The Markov simulation in the engine is a parametric stationary skew-t. A more sophisticated extension is a regime-switching skew-t (two regimes with persistence parameter), which captures the autocorrelation the basic Markov misses. The engine does not implement this; the user can produce equivalent output by running the basic Markov with two parameter sets (good-regime and bad-regime moments) and combining the results.

The threshold-sensitivity check

The 20% threshold is one of many possible kill-switch levels. Sweeping the engine across {15%, 20%, 25%, 30%} (4,000 paths, 60 months, seed 42) gives a near-linear shift in recovery time:

  • 15% threshold: median 8, p95 = 23 months.
  • 20% threshold: median 11, p95 = 28 months.
  • 25% threshold: median 15, p95 = 33 months.
  • 30% threshold: median 18, p95 = 38 months.

A deeper drawdown threshold means a longer climb back, so both the median and the p95 recovery rise roughly 5 months per 5-percentage-point step in this regime. A kill-switch defined at one threshold has materially different implications from the same kill-switch at a different threshold.
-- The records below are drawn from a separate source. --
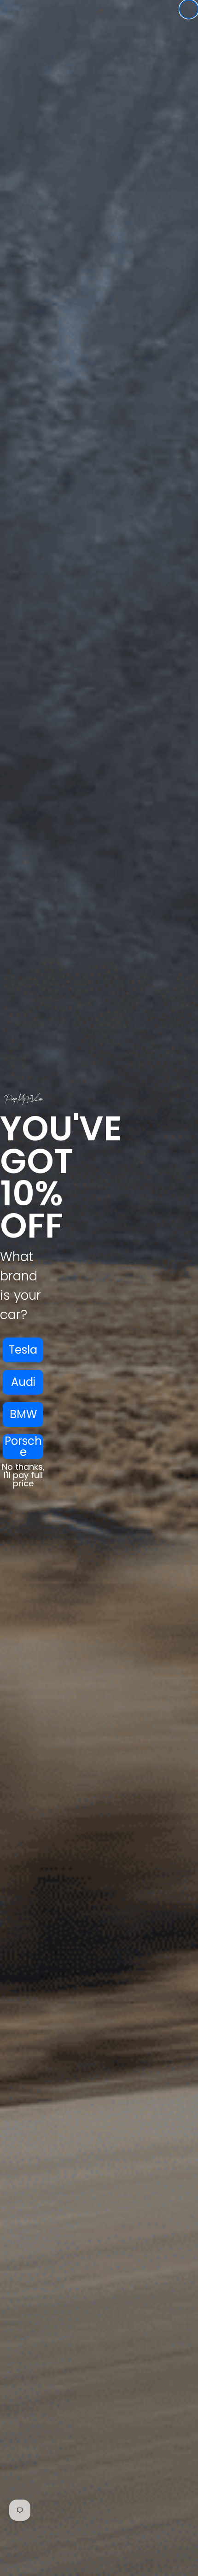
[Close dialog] (189, 9)
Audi (23, 1382)
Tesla (23, 1349)
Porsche (23, 1446)
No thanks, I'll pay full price (23, 1475)
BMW (23, 1414)
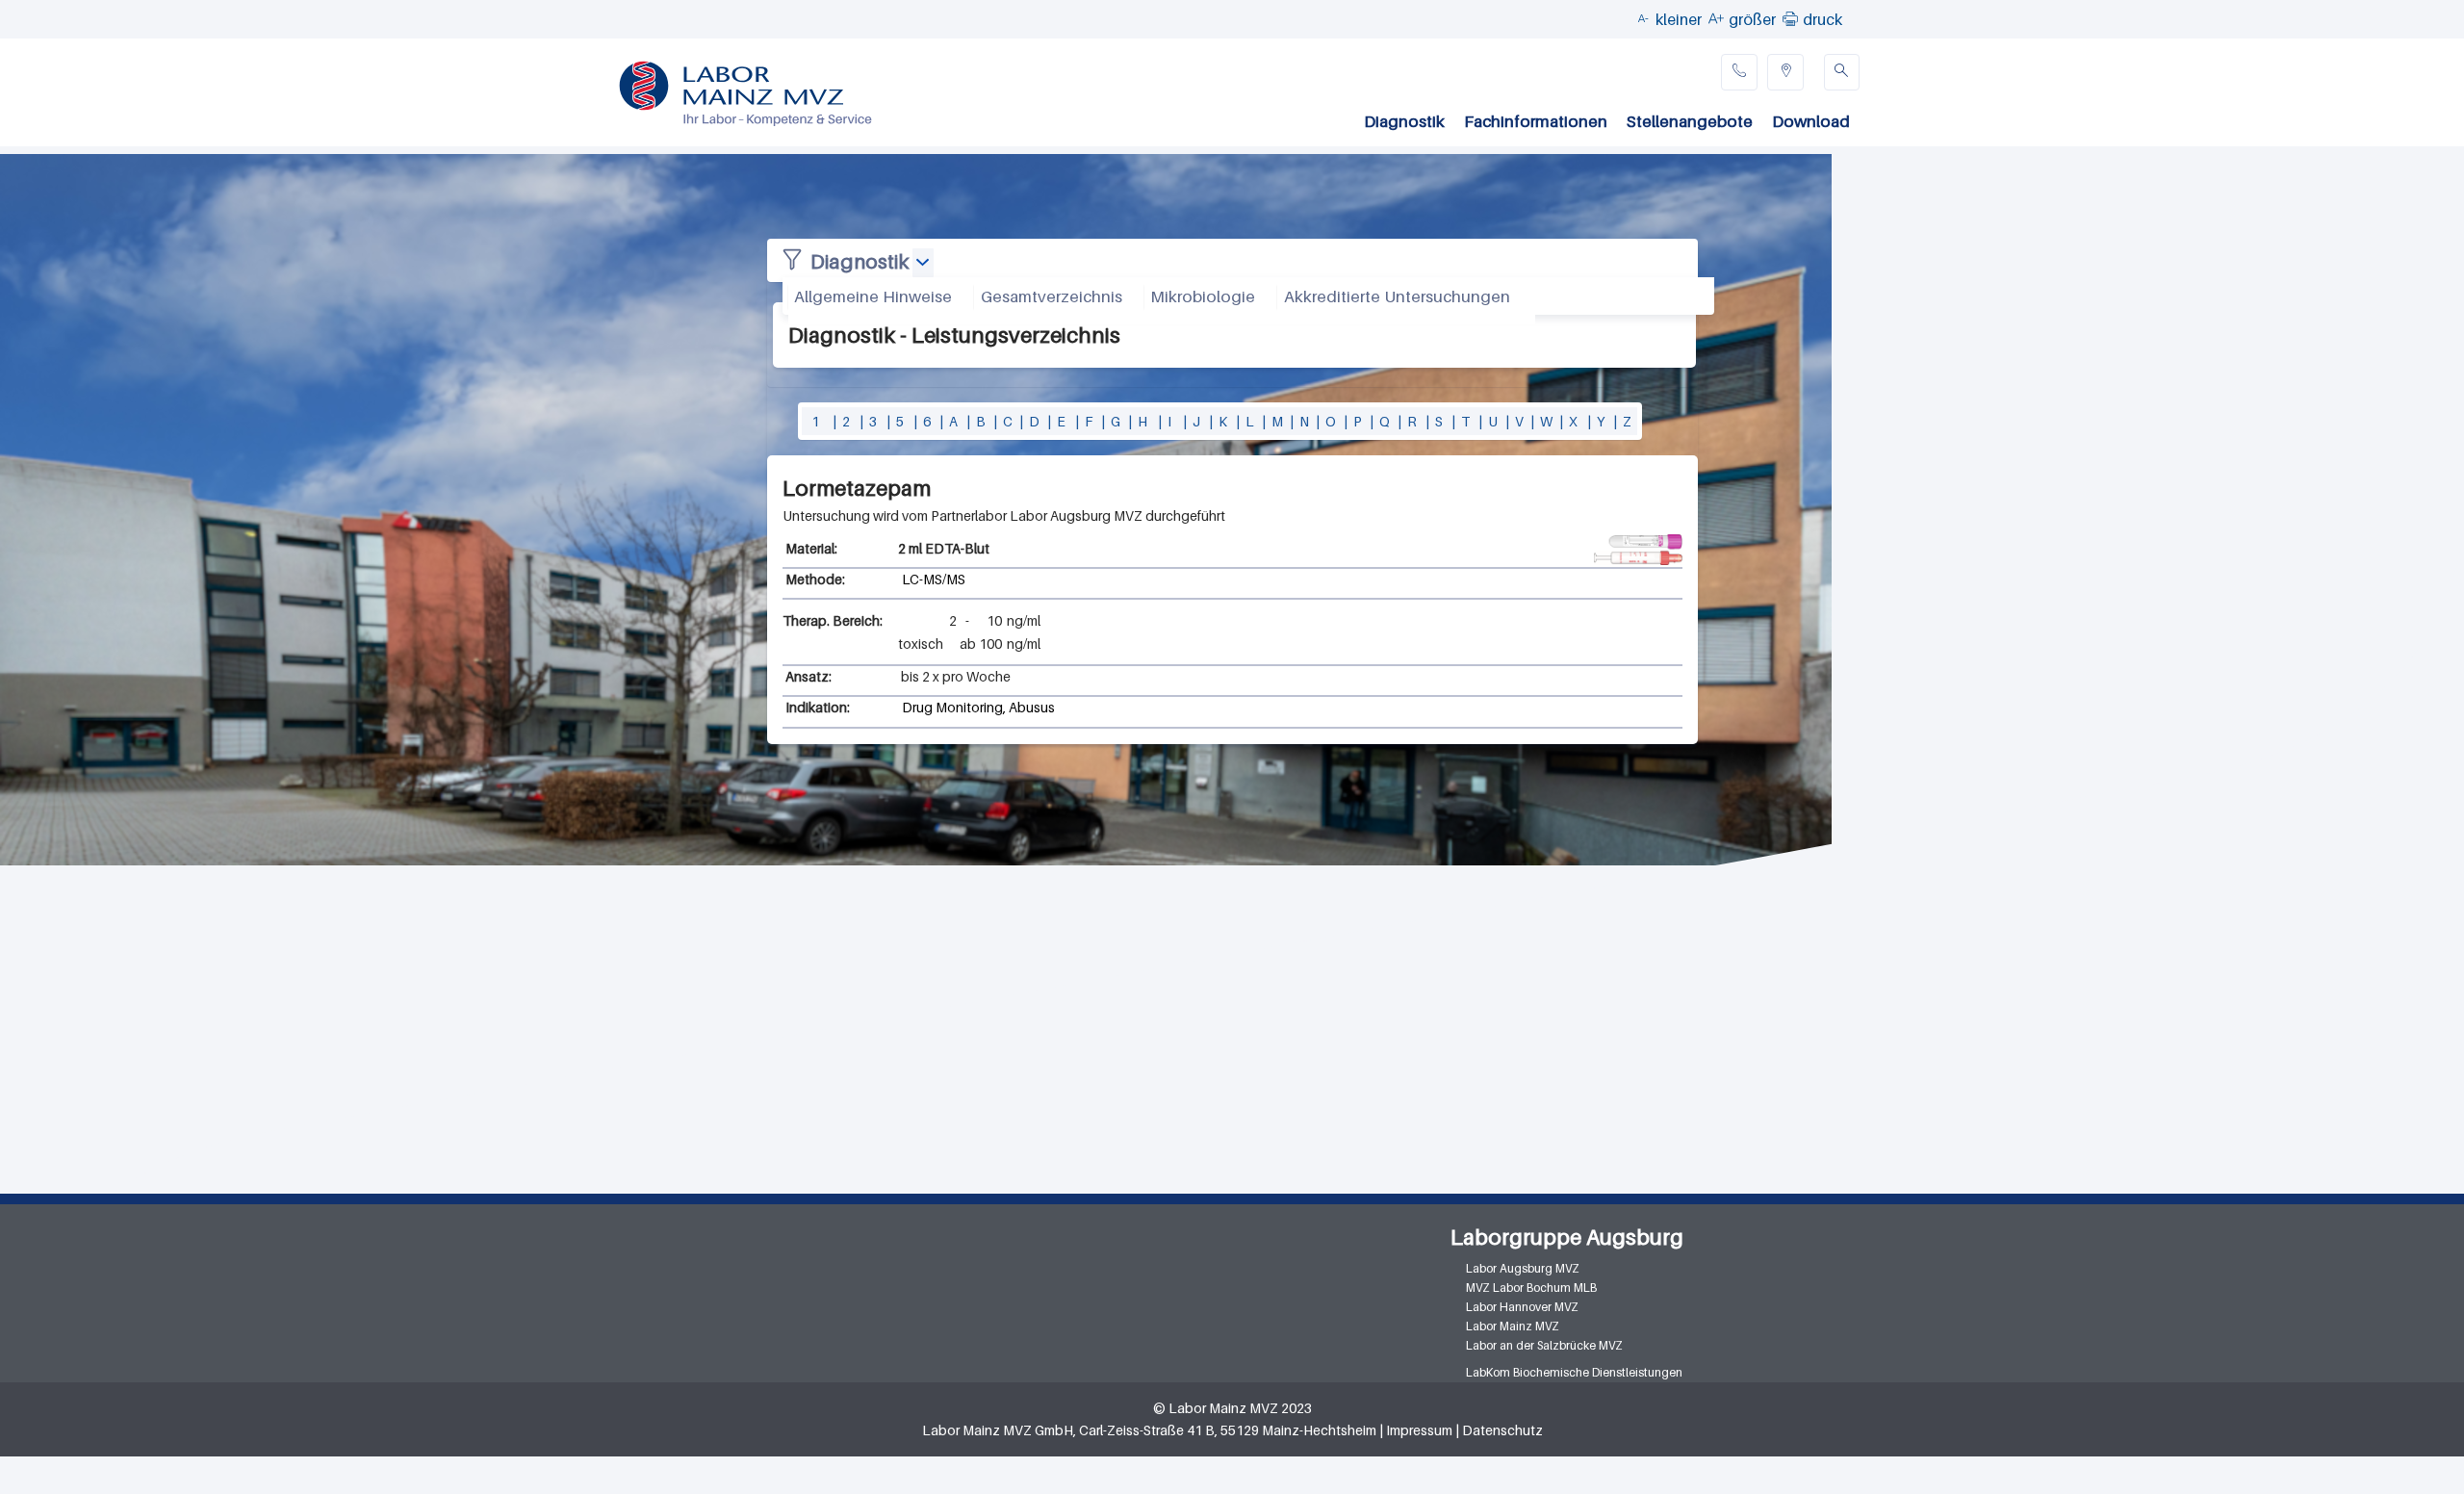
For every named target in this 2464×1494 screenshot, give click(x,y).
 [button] (1790, 18)
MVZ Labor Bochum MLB (1531, 1287)
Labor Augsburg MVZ (1522, 1268)
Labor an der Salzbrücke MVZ (1544, 1345)
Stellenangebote (1690, 121)
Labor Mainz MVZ (1512, 1326)
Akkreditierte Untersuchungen (1397, 296)
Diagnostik (1404, 121)
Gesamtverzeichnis (1051, 296)
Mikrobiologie (1202, 296)
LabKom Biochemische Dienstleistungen (1574, 1372)
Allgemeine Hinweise (873, 296)
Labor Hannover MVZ (1522, 1307)
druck (1822, 19)
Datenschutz (1502, 1430)
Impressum (1419, 1430)
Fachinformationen (1535, 121)
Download (1811, 121)
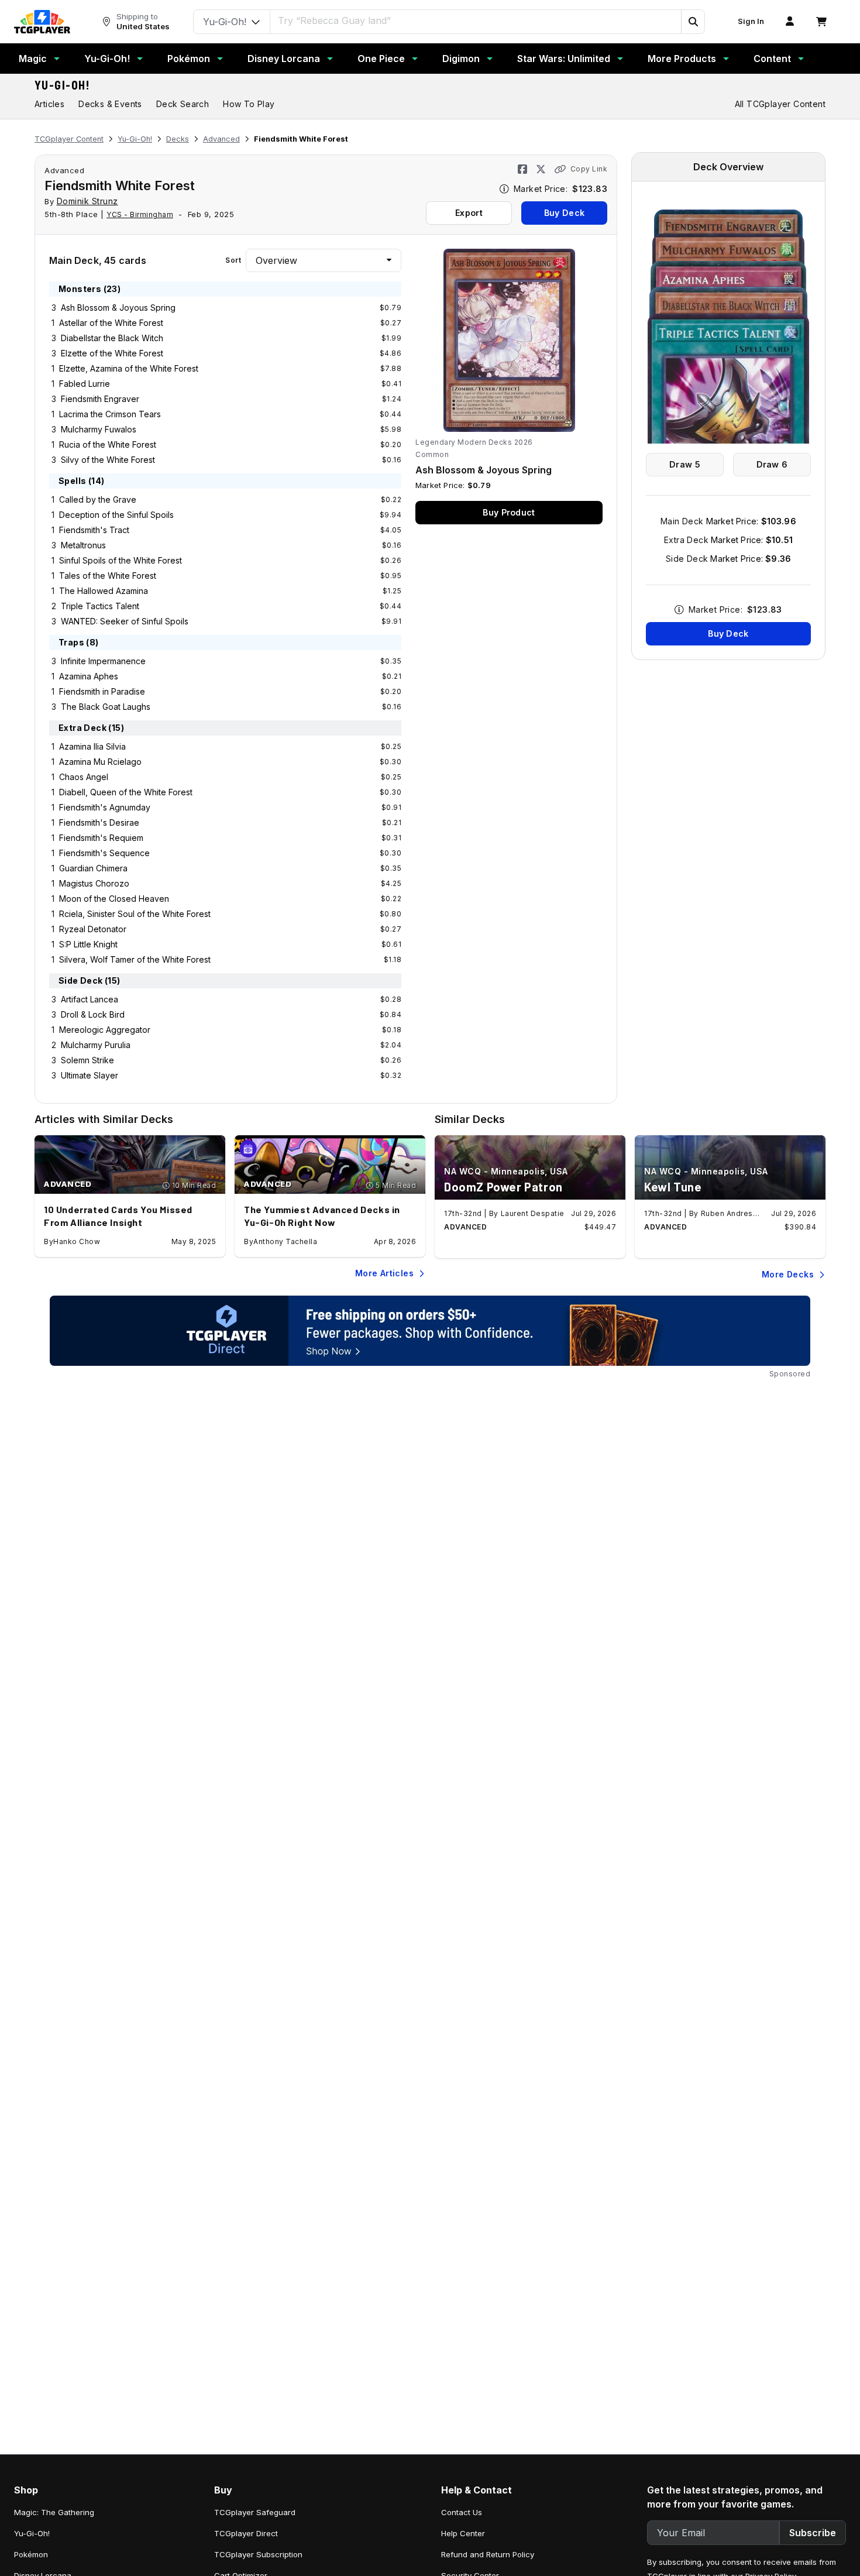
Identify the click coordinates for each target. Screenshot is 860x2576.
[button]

The defensible procedure is to sweep the threshold and report the (threshold, p95) joint distribution, then pick the kill-switch based on operator patience.

Connects to

References

  • Politis, D. N., & Romano, J. P. (1994). "The Stationary Bootstrap." Journal of the American Statistical Association 89(428), 1303–1313. The stationary block-bootstrap reference. https://www.jstor.org/stable/2290993
  • Magdon-Ismail, M., Atiya, A. F., Pratap, A., & Abu-Mostafa, Y. S. (2004). "On the Maximum Drawdown of a Brownian Motion." Journal of Applied Probability 41(1), 147–161. https://www.cambridge.org/core/journals/journal-of-applied-probability
  • Azzalini, A., & Capitanio, A. (2003). "Distributions Generated by Perturbation of Symmetry with Emphasis on a Multivariate Skew-t Distribution." Journal of the Royal Statistical Society B 65(2), 367–389. Skew-t reference.
  • Lopez de Prado, M. (2018). Advances in Financial Machine Learning, chapter on backtest statistics including drawdown.
  • McNeil, A. J., Frey, R., & Embrechts, P. (2015). Quantitative Risk Management, 2nd ed., Princeton UP. Chapter 7 covers drawdown and tail-risk modelling.

Verified engine output

Show the recompute-verified inputs and outputs
Inputs
monthly_sharpe0.5
monthly_skew-0.3
monthly_excess_kurt2.5
recovery_threshold0.2
paths4000
max_months60
seed42
Result
median11
p258
p7516
p9528
pct recovered in12 mo0.5775
pct never recovered0.00125
recovery times (3995 items)[...]

Computed live at build time.

Frequently asked questions

When should I prefer the Markov simulation over a historical bootstrap?
When the tape is short (under 60 months) relative to the strategy lifecycle, or regime-fragility is plausible. For long-tape (>240 months) well-understood strategies, prefer bootstrap.
Does the engine support a block-bootstrap option?
Not directly. For bootstrap analysis run a standard block-bootstrap externally and compare the two outputs side-by-side.
Why does the Markov assume i.i.d. draws when real returns are autocorrelated?
Because the closed-form skew-t moment-match is tractable. Adding autocorrelation requires a regime-switching ARMA — the natural next step for a more conservative forecast.
What about Vine copulas or other dependency models?
Vine copulas capture asymmetric dependencies for multi-asset drawdown. The single-asset Markov engine here does not need them because the dependency structure is intra-asset.
How does this connect to my actual kill-switch design?
Compute p95 recovery from the engine; sweep across drawdown thresholds. If p95 at your chosen threshold exceeds operator patience, pick a tighter threshold or accept a shorter patience constant.